There have been poignant "almosts". There was meggie, when i was young, earnest, sexually clueless, and walled-off emotionally. Through a stroke of chemistry and compatibility, we shared loving so wonderful she still may look back on it as the best of her life. I do.
There was ann, with whom i had the most amazing sex of my life. Slow, gentle penetrations that transcended space and time. No oral, no variation in position...and it was stunning. Our emotional/intellectual spark was nice. I never wanted it to end, but jealousy and Disney did us in.
There was vanessa, for whom i felt all-consuming desire, but we couldn't navigate past our (okay, her) baggage. We never shared penetration, but i loved her body in ways she'd never experienced or imagined.
Two wimyn over thirty have told me i was the best lover of their life (if you're under thirty, such declarations probably have no meaning). The thought of never experiencing what it is for that feeling to be mutual, makes my heart literally hurt.
So i search, for she who embodies all those threads. I keep thinking she's out there, and when i find her i'll be able to navigate past her minefields of ego and expectation, past the holes in her spirit she's trying to fill...or maybe she'll have self-actualized past all that herself, and we'll skip right to the best loving of our lives, with no limits.
Is it you?
How would you know?
Are there particulars?
Not necessarily.
If she wants to live together, great.
Separately is fine, too.
If she's polyamorous, great.
If she wants monogamy...for the right womyn, i'm in.

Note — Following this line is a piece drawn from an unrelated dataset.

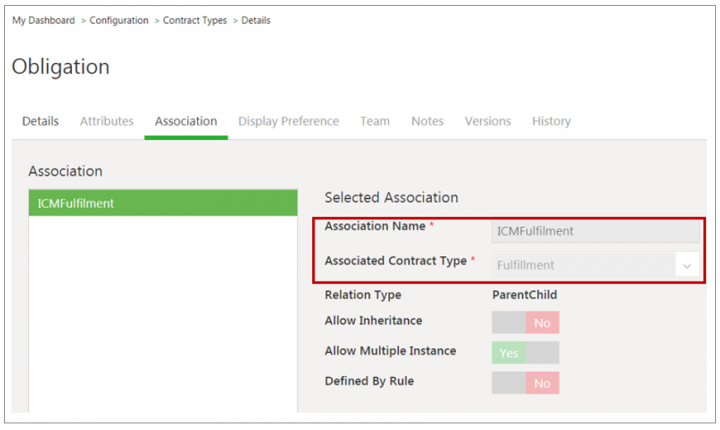Image resolution: width=720 pixels, height=430 pixels.
Task: Go to the Display Preference tab
Action: click(288, 121)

Age, pigmentation, and socio-economic concerns are nonsense. Some minimum measure of intelligence or education is inescapable (probably). It's hard to imagine her lacking in humor (but not impossible). Emotionally wide open (or ready to be). Irreverent, analytical, athletic, natural, allergic to secrets...are negotiable. Poet? Learner? Healer? Wild womyn?
Mostly though, just...spark! Cultivate me, complement me, confound me (preferably all at the same time, from the reverse cowgrrrl position).
Babies? Rationally, that could be the worst choice in terms of my creativity (to say nothing of, y'know, sleep). Yet for the past few years, impregnation fantasies have consumed me (we could deconstruct the reasons, mostly ever-accumulating loneliness and a touch of mortality). Also, on a deeper level, the kind of loving i'm ready for has no walls - no fear, no self-consciousness, no barrier...no "NO". Just fucking, as two innocents in the meadow. Perhaps when one does this right, in tune with our bodies, physical contraception isn't even necessary.
Yet on a primal level, the thought of never impregnating a womyn, and sharing that experience...her heightened sexuality during pregnancy, that labor-inducing penetration on her big day, holding and loving a new humyn...i want everything in life! And that's not ego talking. Would a womyn who wants no part of that, make more sense for my path? Probably.
In all of this, is there a certain extent to which i'm just playing chicken with the world, forever trapped in the ether of my demons and dreams? Sure. There's a curious thing about self-actualization in a dysfunctional world...in small doses it's wonderful, making one more centered, self-loving, and able to care for others. Yet beyond a certain point it's problematic - as one becomes more functional, one becomes less relateable to those who are "normal". I'm not saying that my actions and intentions are less reliable than most people's...i'm sure the opposite is still true. But the more clearly you see the games we play, the less likely you are to cling to a corrupted normality.
Put another way, i'm as sane as most people - more, no doubt. But the very definition of "sane" is nonsensical, if the average person is more insane than we (or they) realize. Also, if you open your emotional walls too far, you can succumb to the inhumanity and insanity most people simply deny or rationalize away.
Any womyn still reading?
Congratulations, you're about to enter a loving relationship so deep and healing, people will either hate you or think you capable of saving the planet.
They might be right.
And please...let's not forget that other-worldly sex.

*I'm not saying i've always fantasized about some womyn i've never met...such a disconnect from immediacy isn't my style. My self-love fantasies, rather, are always just one womyn - those breathing possibilities who happen to be in my life at the time.